Page –
# Hartford stock car help



## daveeach (Jan 25, 2008)

Has anyone built the Hartford Stock Car kit?  If so, do you have the instructions for the Jig kit?  Hartford no long has a copy and one was not provided with my kit.  I could sure use some help or if you have a photo of the completed jig that would be a big help.  Thanks for the help.  Dave


----------



## bruja (Jan 7, 2008)

I purchased the kit several years ago but haven't started it.  I looked through the instructions and found no mention of a jig kit.  Sorry I couldn't help.


----------



## astrayelmgod (Jan 2, 2008)

I bought the jig kit for the D&RG caboose, and the closest thing to instructions were one picture of the completed jig, and one more showing the frame of the caboose mounted on the jig. 

How many pieces are there? Maybe it's similar to the caboose.


----------



## dltrains (Jan 2, 2008)

There's one on ebay today 
Dave


----------



## weaverc (Jan 2, 2008)

I built both the current and no longer available 1997 vintage 1:24 scale versions and neither had a jig. Both cars came out fine. Most old cattle cars were not plumb after a few runs anyway, so I don't see the need for precision. Attached is a picture of my 1:24 scale Hartford stock car.


----------

The exercise – Reproduce the passage of the Hartford stock car thread that begins at the words "I purchased the" and ends after "I couldn't help.", substituting "assembly guide" for "instructions".

Supplied material –
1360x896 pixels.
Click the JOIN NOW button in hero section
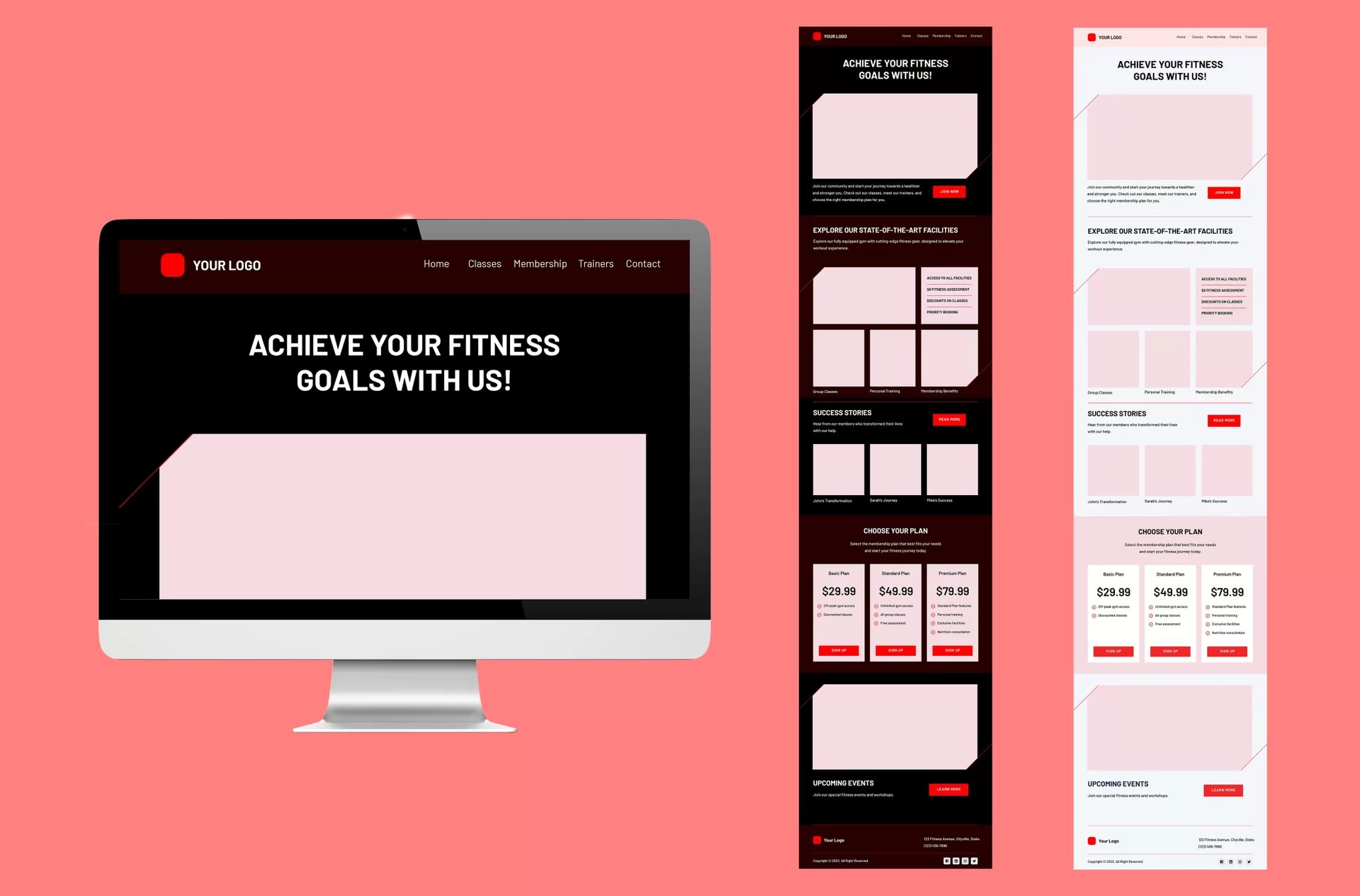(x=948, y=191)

--

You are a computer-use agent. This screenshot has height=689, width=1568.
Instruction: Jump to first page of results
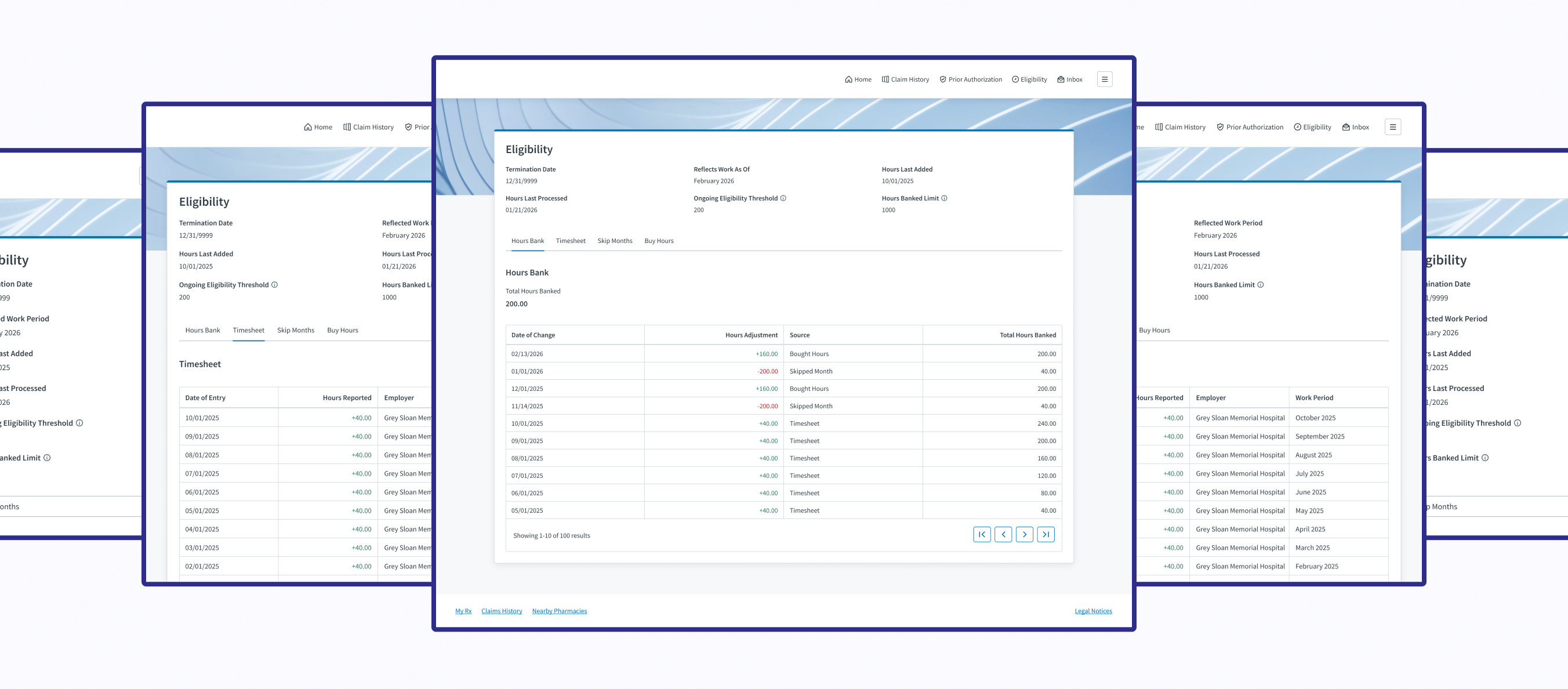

...

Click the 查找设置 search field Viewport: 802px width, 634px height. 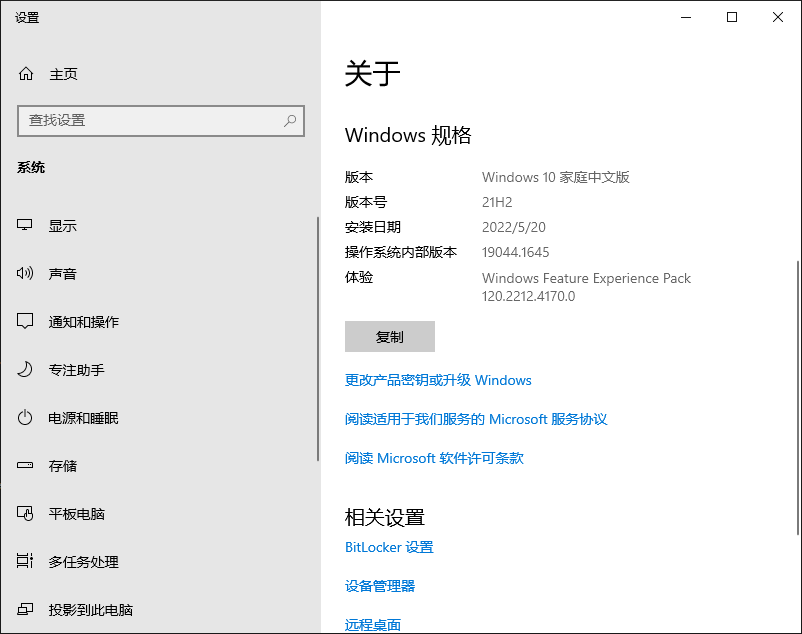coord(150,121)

Response to the exercise –
I purchased the kit several years ago but haven't started it.  I looked through the assembly guide and found no mention of a jig kit.  Sorry I couldn't help.